DIRECTION →
Please pull out every line of the items below that contains the word "icon".

MATERIAL →
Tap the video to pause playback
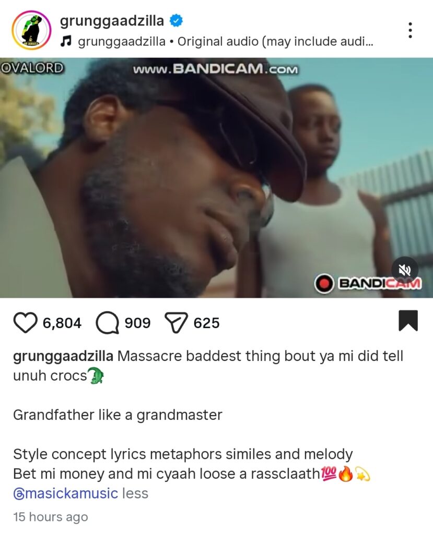This screenshot has width=433, height=534. point(216,178)
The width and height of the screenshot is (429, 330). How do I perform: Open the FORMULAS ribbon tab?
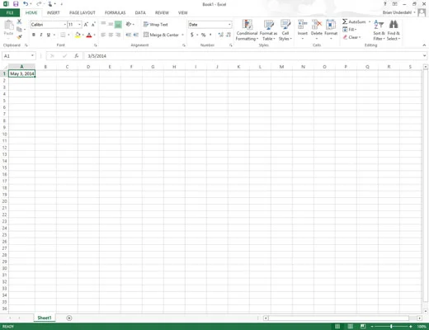coord(115,12)
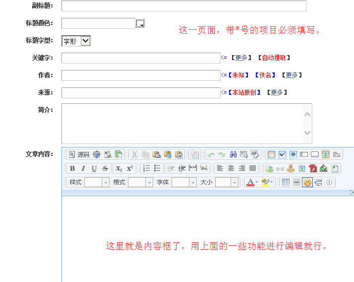
Task: Click the 源码 (Source) button in editor
Action: (x=79, y=154)
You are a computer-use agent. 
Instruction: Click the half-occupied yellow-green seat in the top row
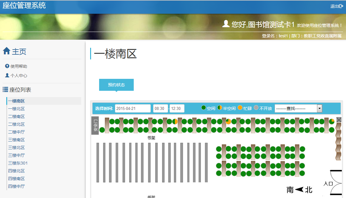(175, 121)
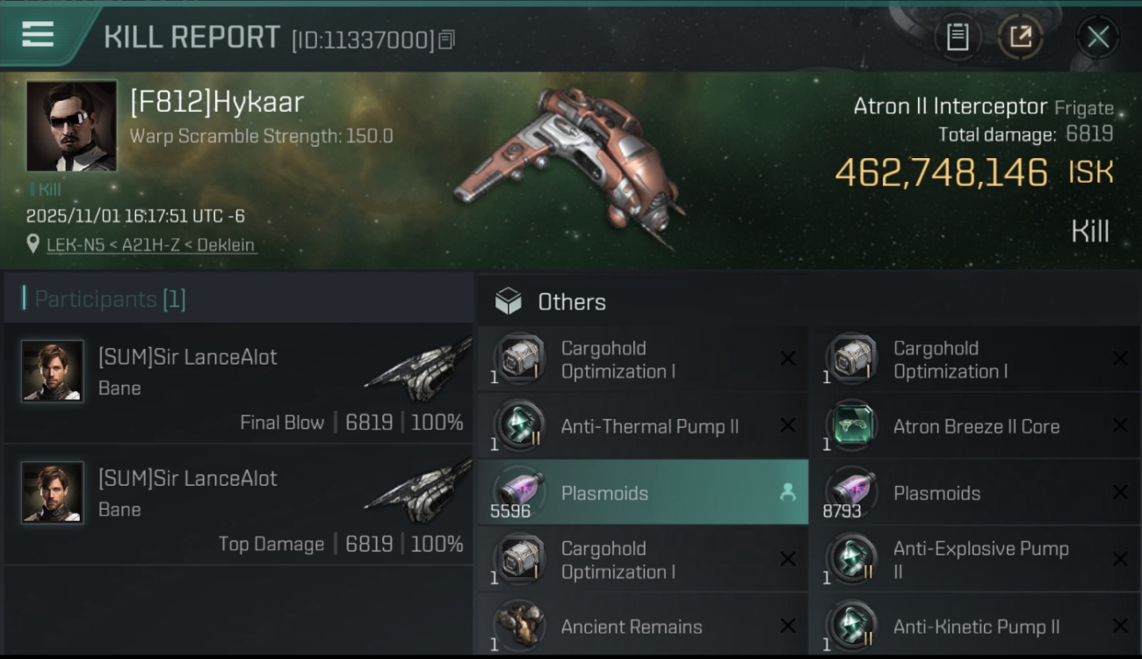The image size is (1142, 659).
Task: Select the Anti-Thermal Pump II icon
Action: coord(520,426)
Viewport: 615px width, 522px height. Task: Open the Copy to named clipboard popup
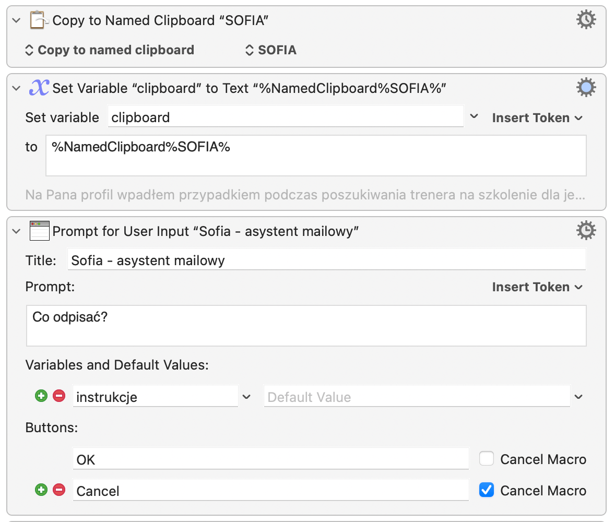click(x=110, y=50)
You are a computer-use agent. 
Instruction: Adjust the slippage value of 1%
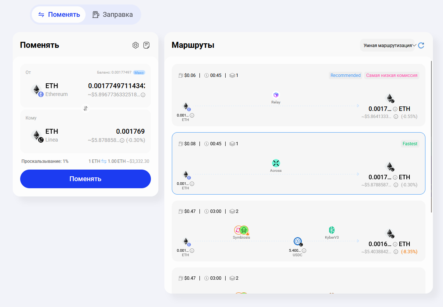66,161
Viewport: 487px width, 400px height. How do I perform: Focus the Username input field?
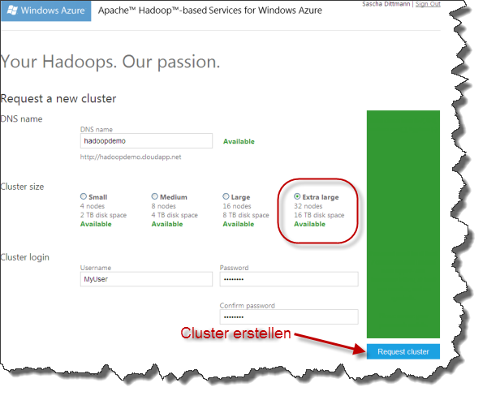point(146,279)
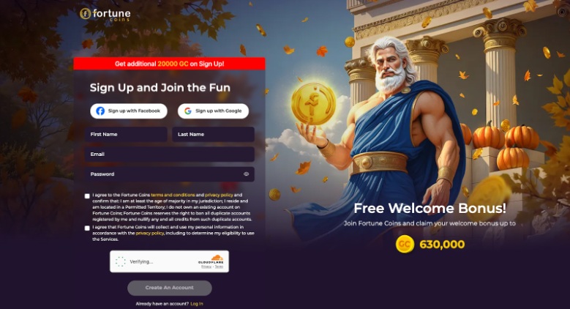The image size is (570, 309).
Task: Click the yellow GC coin icon
Action: pos(405,245)
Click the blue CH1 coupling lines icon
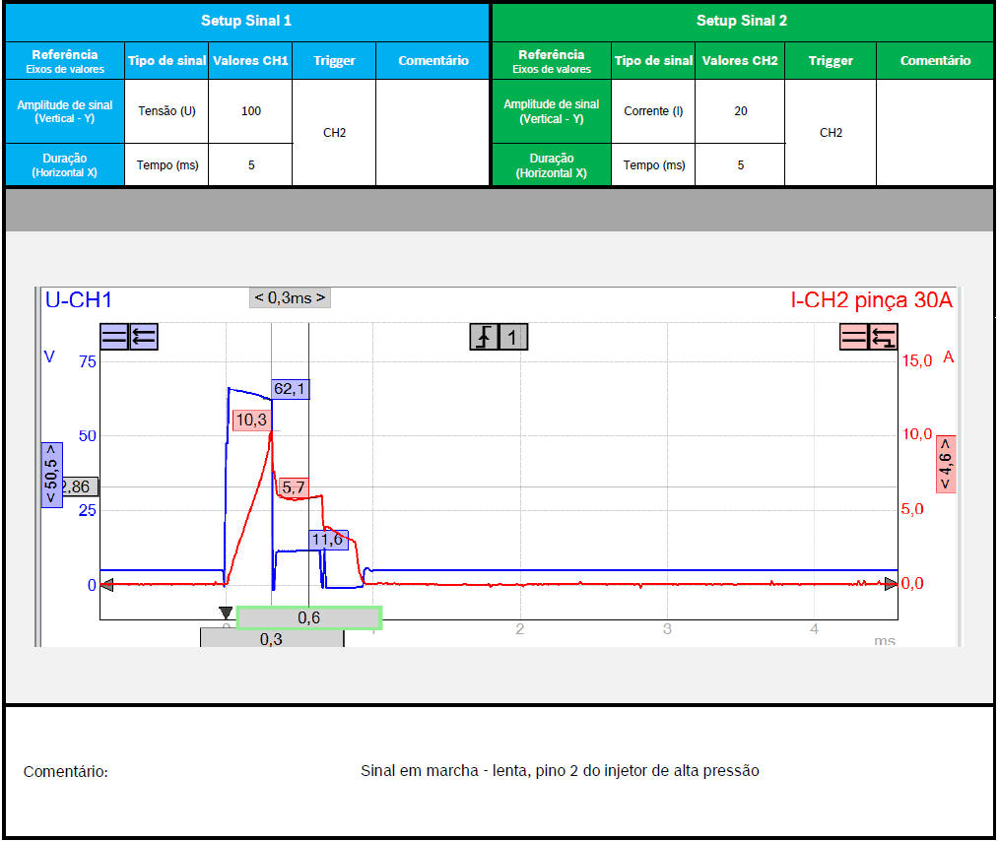The width and height of the screenshot is (999, 841). tap(114, 337)
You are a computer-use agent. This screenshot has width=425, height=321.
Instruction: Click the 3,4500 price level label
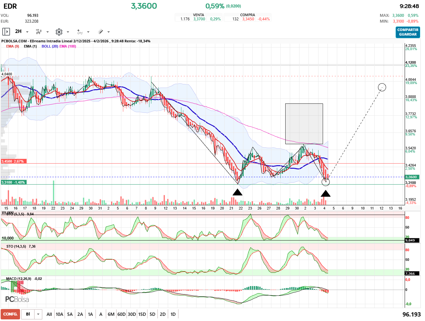[13, 161]
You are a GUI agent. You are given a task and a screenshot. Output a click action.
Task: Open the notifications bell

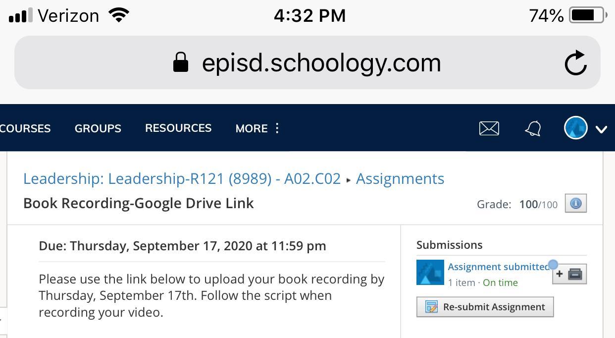point(533,129)
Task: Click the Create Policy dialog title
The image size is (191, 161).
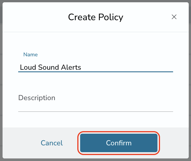Action: click(x=96, y=17)
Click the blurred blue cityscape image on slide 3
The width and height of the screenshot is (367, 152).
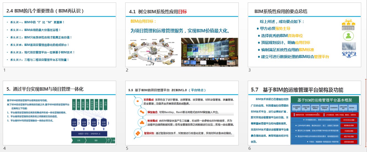pyautogui.click(x=349, y=46)
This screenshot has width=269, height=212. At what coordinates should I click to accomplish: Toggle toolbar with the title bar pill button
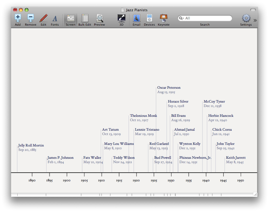[253, 10]
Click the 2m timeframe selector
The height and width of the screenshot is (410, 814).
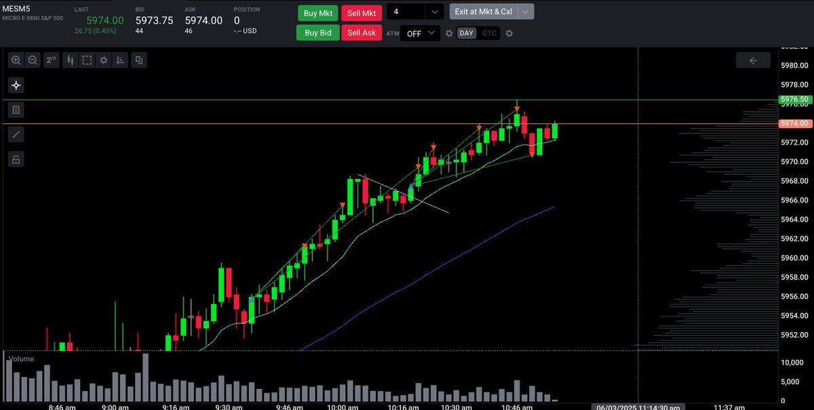pos(51,60)
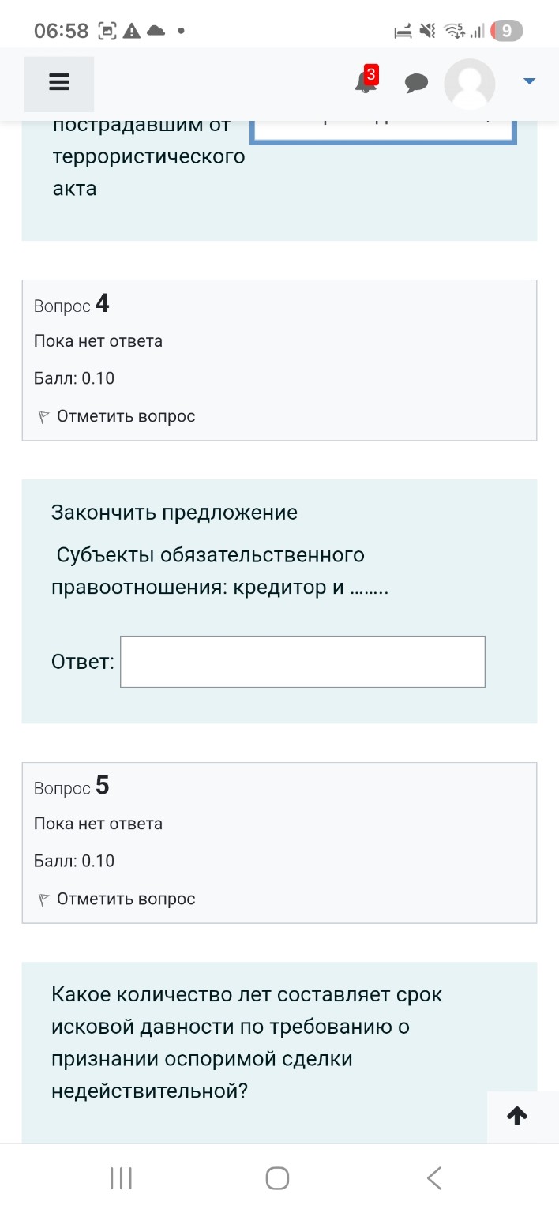This screenshot has width=559, height=1213.
Task: Select the Пока нет ответа status under Вопрос 4
Action: [98, 340]
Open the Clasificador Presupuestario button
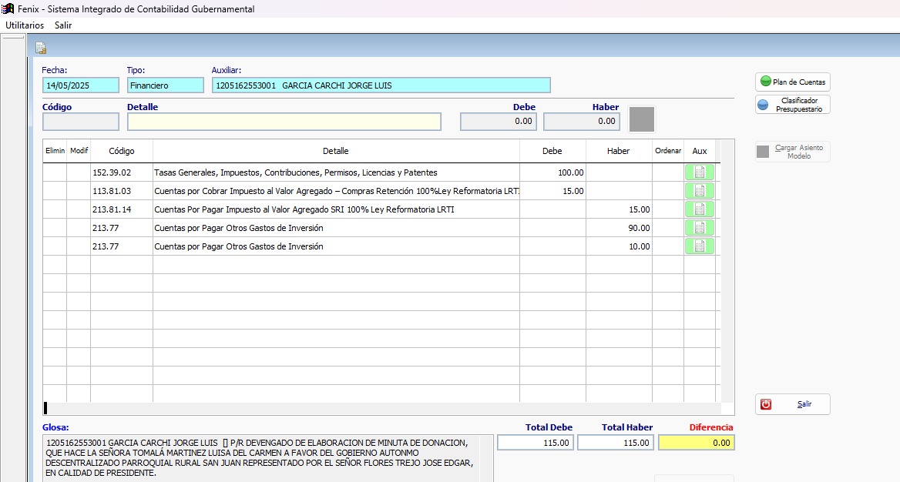 tap(792, 105)
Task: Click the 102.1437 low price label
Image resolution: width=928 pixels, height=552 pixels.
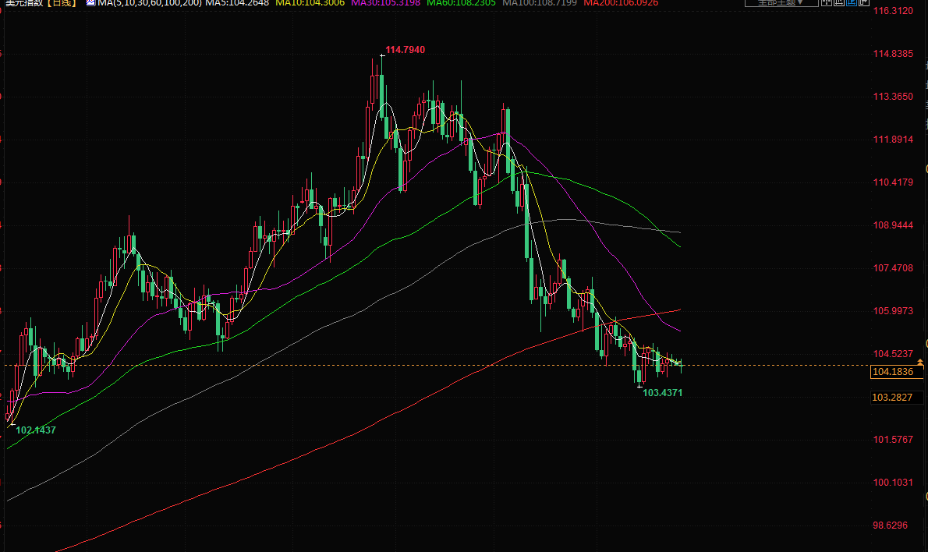Action: (x=36, y=430)
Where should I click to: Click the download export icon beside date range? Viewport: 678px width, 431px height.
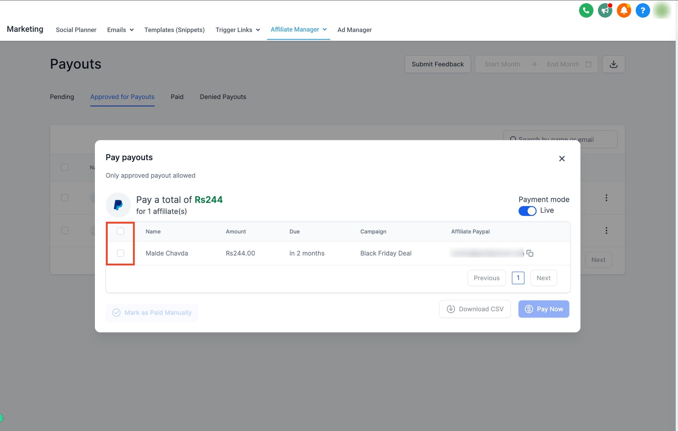[x=613, y=64]
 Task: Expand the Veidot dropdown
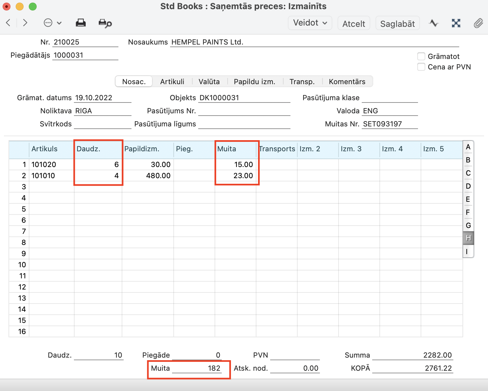pyautogui.click(x=310, y=23)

RESPONSE →
Task: Select the Anti-Thermal Pump II icon
Task: Click the yellow GC coin icon
Click the blue CH1 coupling lines icon
Where should I click to: Click the download export icon beside date range? Viewport: 678px width, 431px height.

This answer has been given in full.